The euro is falling, this time over unexpectedly bad numbers from Germany—Europe’s economic powerhouse—that show the eurozone crisis oozing into the coffers of its strongest partners. Today Greeks are in the streets again over a just-approved austerity package. And in Spain protestors also took to the streets after lawmakers also approved budget cuts needed to keep the euro afloat.
The impending demise of the euro was not once mentioned in Monday night’s abysmal presidential debate on foreign policy. My take: Ron Paul won. The candidates seemingly agreed on more foreign policy issues than they disagreed on. One fallout: International observers, at least in the Arab world where the Syrian civil war is the dominant issue, care less than usual about who wins.
What’s all this about Mali? Gov. Mitt Romney referenced four times in Monday’s debate the conflict in the North African nation, where Tuareg rebels have been fighting for an independent state in the north—now apparently with the aid of al-Qaeda and its foreign operatives. What’s significant is that it demonstrates most clearly the shifting emphasis from central Asia to North Africa of al-Qaeda and its affiliates. And brings up the question of how the United States is positioning resources to combat it. But, of course, none of that was brought up in the presidential debate.
An FBI team has been sent to Lebanon to probe last week’s car bombing in central Beirut that killed Lebanon’s internal security chief. Let’s hope they arrive on the scene sooner than they did in Benghazi, Libya.

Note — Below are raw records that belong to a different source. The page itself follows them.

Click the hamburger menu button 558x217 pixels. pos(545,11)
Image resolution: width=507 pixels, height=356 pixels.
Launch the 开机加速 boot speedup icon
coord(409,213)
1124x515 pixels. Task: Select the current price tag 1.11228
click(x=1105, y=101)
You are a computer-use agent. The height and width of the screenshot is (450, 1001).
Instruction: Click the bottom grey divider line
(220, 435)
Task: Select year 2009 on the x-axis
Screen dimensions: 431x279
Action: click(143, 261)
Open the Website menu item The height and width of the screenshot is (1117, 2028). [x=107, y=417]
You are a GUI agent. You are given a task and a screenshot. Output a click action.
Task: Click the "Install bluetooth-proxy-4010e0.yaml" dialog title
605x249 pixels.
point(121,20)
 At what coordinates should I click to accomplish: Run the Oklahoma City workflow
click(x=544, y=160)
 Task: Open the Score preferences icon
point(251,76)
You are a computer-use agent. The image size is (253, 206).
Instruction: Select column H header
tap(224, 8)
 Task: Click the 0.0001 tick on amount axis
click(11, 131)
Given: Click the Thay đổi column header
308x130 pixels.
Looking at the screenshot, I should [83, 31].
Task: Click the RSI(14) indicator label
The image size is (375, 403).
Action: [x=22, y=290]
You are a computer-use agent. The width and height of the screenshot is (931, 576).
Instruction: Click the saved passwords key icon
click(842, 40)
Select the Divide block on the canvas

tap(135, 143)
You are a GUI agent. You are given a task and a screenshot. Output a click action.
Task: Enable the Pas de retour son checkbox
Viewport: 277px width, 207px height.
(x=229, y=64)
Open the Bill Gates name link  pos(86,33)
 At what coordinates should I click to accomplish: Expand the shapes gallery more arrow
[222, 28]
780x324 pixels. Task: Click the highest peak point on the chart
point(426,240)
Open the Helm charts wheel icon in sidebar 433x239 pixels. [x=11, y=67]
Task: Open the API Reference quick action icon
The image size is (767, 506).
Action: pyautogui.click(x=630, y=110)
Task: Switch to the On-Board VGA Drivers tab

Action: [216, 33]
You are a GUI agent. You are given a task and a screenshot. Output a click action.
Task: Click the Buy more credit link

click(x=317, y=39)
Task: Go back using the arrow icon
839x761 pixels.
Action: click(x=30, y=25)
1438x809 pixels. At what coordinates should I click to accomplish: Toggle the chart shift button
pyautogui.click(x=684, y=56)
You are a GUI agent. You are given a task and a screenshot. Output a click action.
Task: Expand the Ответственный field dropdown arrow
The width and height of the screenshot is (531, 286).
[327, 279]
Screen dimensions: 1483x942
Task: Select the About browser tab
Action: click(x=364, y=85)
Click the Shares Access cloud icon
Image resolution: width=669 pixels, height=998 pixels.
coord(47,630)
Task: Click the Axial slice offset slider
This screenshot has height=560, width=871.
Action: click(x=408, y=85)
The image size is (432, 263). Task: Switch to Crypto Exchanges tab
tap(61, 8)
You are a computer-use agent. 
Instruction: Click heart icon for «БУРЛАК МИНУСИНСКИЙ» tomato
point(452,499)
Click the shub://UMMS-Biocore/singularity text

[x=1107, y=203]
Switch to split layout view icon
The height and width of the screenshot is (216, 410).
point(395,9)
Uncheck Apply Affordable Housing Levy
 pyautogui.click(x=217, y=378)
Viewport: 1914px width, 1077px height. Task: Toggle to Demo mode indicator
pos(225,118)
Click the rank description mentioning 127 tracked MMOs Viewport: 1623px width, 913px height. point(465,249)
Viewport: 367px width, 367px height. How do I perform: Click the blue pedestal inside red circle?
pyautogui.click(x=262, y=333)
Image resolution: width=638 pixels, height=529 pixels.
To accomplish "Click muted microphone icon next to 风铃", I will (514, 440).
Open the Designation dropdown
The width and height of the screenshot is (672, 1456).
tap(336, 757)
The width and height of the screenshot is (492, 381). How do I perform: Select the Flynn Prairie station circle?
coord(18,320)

Foreign donors? President Obama has received $4.5 million in online donations from people who live in ZIP codes that don’t exist. It raises the question of illegal campaign donations from foreign entities. Also, we’ve heard from a source of a European slated to fly to Florida to volunteer for the Obama campaign leading up to the election. This would represent a foreign donation in kind—also illegal. Anyone else heard these reports or an organized effort to solicit overseas volunteers?
More than 1,000 students from South Sudan are this week sitting for crucial exams to earn a Uganda Certificate of Education. In the world’s newest country, and a country that mostly lacks roads and electricity, qualifying to take entrance exams in a bordering state is an achievement.